I can count my injuries on one hand:

2000 - stress fracture in left shin as a result of worn shoes 

2002 - foot injury at a race when I took a bad step on a round rock. Doctor suspected a fracture in a bone on top of my foot, strapped me in a cast for two weeks. I then began months of proprioception and stability exercises.

2003 - weird pain in my groin directly as a result of a fault in a pair of new shoes. It took me a bunch of unhelpful physio sessions to nail down the cause myself. I never had another problem once I stopped wearing the shoes.

2020 - currently dealing with a toe and knee issue (more on this in another post). Physio and orthopod and x-rays have ruled out any knee issues. I slammed my big toe into a rock about three months ago. But, I actually suspect that my 'injury' and discomfort is from my new trail shoes! I'm in the process-of-elimination phase.

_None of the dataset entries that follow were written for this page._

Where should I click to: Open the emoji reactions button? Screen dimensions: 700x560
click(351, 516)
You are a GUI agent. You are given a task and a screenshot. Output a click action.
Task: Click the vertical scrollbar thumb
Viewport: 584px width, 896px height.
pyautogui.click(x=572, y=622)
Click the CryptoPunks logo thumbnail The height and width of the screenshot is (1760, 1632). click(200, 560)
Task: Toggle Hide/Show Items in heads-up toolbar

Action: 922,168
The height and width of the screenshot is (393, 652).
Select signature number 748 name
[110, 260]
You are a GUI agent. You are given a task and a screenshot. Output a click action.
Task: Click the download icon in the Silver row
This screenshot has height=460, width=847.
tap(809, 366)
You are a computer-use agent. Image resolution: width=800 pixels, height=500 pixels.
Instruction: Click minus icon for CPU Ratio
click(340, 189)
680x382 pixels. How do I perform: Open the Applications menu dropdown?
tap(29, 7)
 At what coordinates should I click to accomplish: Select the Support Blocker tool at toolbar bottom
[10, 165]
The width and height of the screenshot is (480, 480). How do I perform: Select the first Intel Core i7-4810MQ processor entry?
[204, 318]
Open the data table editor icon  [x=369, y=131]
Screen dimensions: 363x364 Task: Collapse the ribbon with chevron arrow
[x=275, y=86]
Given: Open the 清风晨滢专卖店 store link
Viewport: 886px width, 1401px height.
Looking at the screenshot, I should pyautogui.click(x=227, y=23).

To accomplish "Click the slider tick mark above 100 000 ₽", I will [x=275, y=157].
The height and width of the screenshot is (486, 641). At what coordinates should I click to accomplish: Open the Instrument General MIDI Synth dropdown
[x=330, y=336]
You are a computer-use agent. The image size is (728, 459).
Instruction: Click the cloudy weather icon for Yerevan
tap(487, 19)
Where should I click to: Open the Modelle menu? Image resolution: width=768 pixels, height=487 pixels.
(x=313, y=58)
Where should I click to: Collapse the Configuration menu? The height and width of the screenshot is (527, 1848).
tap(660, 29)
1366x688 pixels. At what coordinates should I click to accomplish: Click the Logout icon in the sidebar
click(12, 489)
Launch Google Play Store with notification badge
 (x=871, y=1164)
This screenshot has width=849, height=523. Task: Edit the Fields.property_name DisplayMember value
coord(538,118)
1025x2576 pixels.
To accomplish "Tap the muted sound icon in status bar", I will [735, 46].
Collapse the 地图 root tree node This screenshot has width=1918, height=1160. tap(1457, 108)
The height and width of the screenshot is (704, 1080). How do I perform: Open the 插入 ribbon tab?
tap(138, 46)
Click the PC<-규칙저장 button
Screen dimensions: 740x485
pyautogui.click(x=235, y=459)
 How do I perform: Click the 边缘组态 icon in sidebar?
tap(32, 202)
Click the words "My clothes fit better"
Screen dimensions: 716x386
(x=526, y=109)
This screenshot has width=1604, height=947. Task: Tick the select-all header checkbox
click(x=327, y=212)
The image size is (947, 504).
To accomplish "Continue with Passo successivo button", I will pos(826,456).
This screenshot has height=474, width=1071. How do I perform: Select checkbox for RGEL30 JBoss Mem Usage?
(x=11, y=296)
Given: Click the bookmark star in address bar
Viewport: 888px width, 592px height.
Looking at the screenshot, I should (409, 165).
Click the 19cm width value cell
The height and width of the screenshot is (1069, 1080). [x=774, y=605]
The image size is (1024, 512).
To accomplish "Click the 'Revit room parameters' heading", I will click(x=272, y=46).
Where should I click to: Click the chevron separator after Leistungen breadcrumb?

I've had other niggles not lasting longer than a few days and stupid stuff like a cut foot, sliced knee, near-decapitation rope burn and the like that have seen me off for a few days here and there.

Keep a log

In my early days of road running I received an A5 running logbook at a race. I began using it. When it was finished, I made my own version, printed copies and used this format for many, many years. I would log running distance, time spent at aerobics and yoga classes, distances cycled or paddled, races, runs, people, illness, injury... I swopped to a digital log on an Excel spreadsheet but it was never quite the same as that paper booklet.

I haven't kept a log for at least the past seven or eight years. And right now I can kick myself because in trying to establish a timeline to pinpoint when my knee niggle started and the possible causes and influences, I haven't got a log to refer to.

A log is not just about time and distance spent keeping fit, it can also record when you get new shoes, a change in diet, your weight, friends who have joined you on training runs and adventures and races, and events and places that you've been to.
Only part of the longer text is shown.